# Maximuscle,,does it really work?



## c8rsa (Jan 7, 2006)

Hi,just wondering if anyone can recomend a good maximuscle supplement for gaining muscle mass?

My mate asked me about the products but i havnt used them before.

Any one had good experience with any?

Thanks


----------



## bez_nahk (Jan 3, 2014)

Ive used maximuscle since day one and its doen great for me. I use others aswell but i always use maximuscle.

For gaining muscle mass id use promax extreme.


----------



## tahir (Feb 15, 2008)

hey mate, i just wanted to say theres alot more supplements like weight gainers, whey etc, from other companys which are affective, and will save u alot more money than maximuscle

last but not least the taste, maximuscle IMO tastes disgusting lol


----------



## nick500 (Dec 12, 2005)

Killer Bulk said:


> Ive used maximuscle since day one and its doen great for me. I use others aswell but i always use maximuscle.
> 
> For gaining muscle mass id use promax extreme.


my god... why would anybody choose maximuscle...

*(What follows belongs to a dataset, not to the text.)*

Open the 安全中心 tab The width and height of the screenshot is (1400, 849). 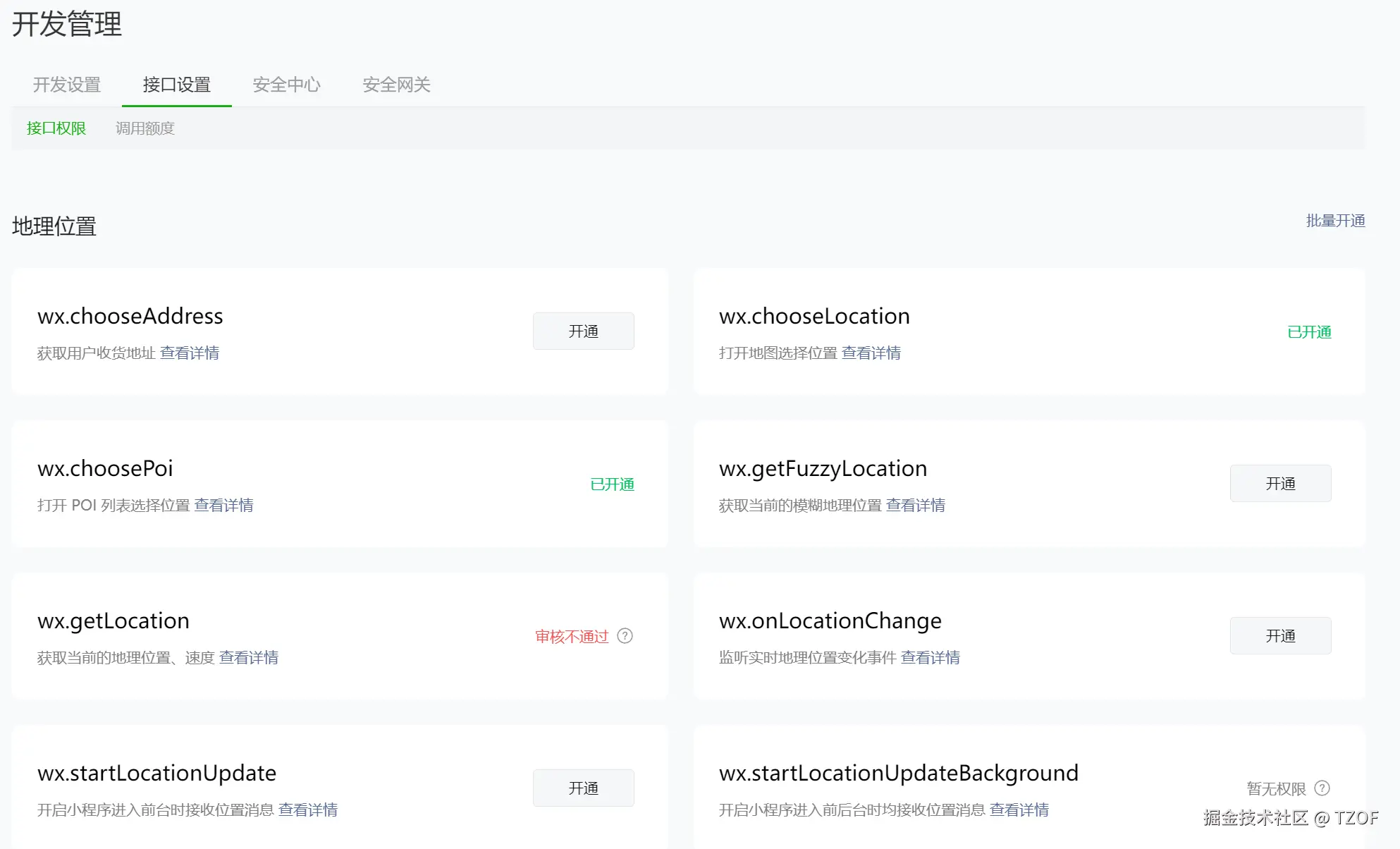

*if you have cash to chuck about then maximuscle is acceptable but is no better than alternatives and probably worse than the major brands like ON Gold Standard whey, and those are almost half the price !*


----------



## tahir (Feb 15, 2008)

[my god... why would anybody choose maximuscle...

*if you have cash to chuck about then maximuscle is acceptable but is no better than alternatives and probably worse than the major brands like ON Gold Standard whey, and those are almost half the price !*

spot on bro


----------



## Stu21Ldn (Mar 17, 2005)

of course it works it just costs a lot of money


----------



## Lonsdale (Feb 21, 2006)

I think maximuscle products are good and very high quality, but not cost effective when it comes down to it. however, the ones i have tried i have had good results from.

Progain by maximuscle is a good weight gainer, just make sure you work out adequately so it doenst go to your belly.

However, their protein range (Promax) and Creatine range (Creatamax) are HIDEOUSLY OVERPRICED - stay away, they are no higher quality than other major brands.

Check out Optimum Nutrition Gold Standard 100% Whey - the strawberry flavour is brilliant!


----------



## deejay (Jan 29, 2006)

maxi are not the best brand out there imo.

its the likes of CNP who make a real effort into brining the best products to the market which are developed through extensive science and research. althouh ivbe used different brands in my early days ive notice great improvments since ive used cnp and thats all i consider using these days


----------



## nick500 (Dec 12, 2005)

god man.. give it up

plugging cnp so shamelessly....

"its the likes of CNP who make a real effort into brining the best products to the market which are developed through extensive science and research. althouh ivbe used different brands in my early days ive notice great improvments since ive used cnp and thats all i consider using these days"


----------



## deejay (Jan 29, 2006)

nick....

when i started bodybuilding i was a skint student so ive used loads and loads of different brands of supplements. from the totally cheap bulk stuff to the more expensive well known stuff. As you'd imagine some have been total crap, there are others that have been excellent.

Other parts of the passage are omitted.